Cardiac amyloidosis (CA) remains substantially under-recognized because its clinical and imaging manifestations overlap with common cardiovascular conditions, including heart failure with preserved ejection fraction, hypertrophic cardiomyopathy, hypertensive heart disease, and aortic stenosis, while traditional diagnostic “red flags” on electrocardiography and imaging are often absent, subtle, or inconsistently recognized, particularly in early disease, and atypical phenotypes. As a result, CA is frequently diagnosed late, and at an advanced stage.

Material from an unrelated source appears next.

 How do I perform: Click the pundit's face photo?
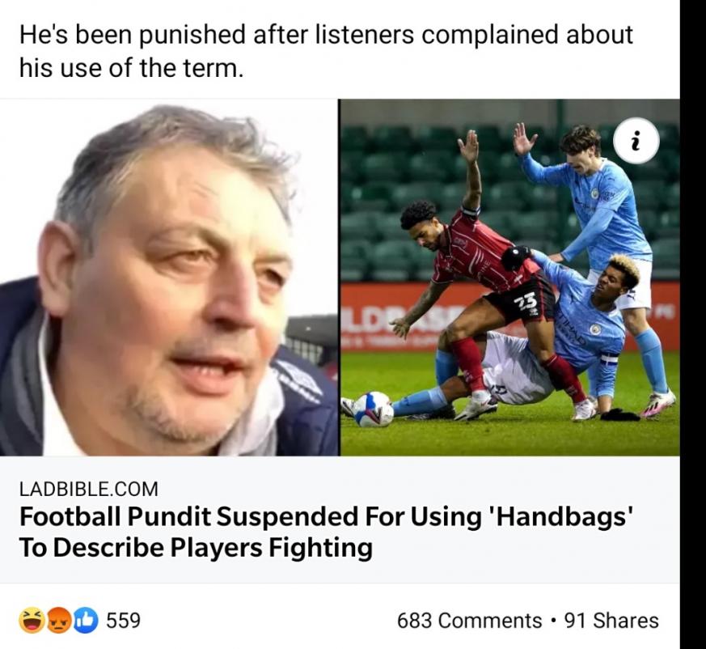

Artificial intelligence (AI) offers a compelling strategy to address these challenges by identifying subtle, multidimensional disease signatures distributed across electrocardiography, echocardiography, cardiac magnetic resonance imaging, and nuclear scintigraphy, and by integrating multimodal and longitudinal data beyond the limits of human pattern recognition. Contemporary AI approaches in CA include deep learning models operating directly on raw signals and imaging data, classical machine learning using engineered features, radiomics-based analysis of myocardial tissue characteristics, and increasingly, multimodal fusion frameworks that aggregate complementary information across modalities. AI-enhanced electrocardiography has emerged as a particularly scalable screening tool, demonstrating high diagnostic discrimination for both transthyretin and light-chain CA and enabling opportunistic detection months before clinical diagnosis. In parallel, echocardiography AI has evolved from feature-based models toward end-to-end video analysis, improving standardization and reducing inter-reader variability, while cardiac magnetic resonance- and scintigraphy-based AI applications enable automated quantification, reduced technical variability, and more reproducible assessment of amyloid burden. Beyond diagnosis, emerging AI models aim to support disease phenotyping, prognostication, and longitudinal treatment monitoring. However, important challenges remain, including dataset shift, heterogeneity in diagnostic reference standards, spectrum bias, and the need for prospective validation and workflow-aware implementation. Thoughtful integration of AI into multidisciplinary amyloidosis care pathways will be essential to translate technical advances into earlier diagnosis and improved clinical outcomes.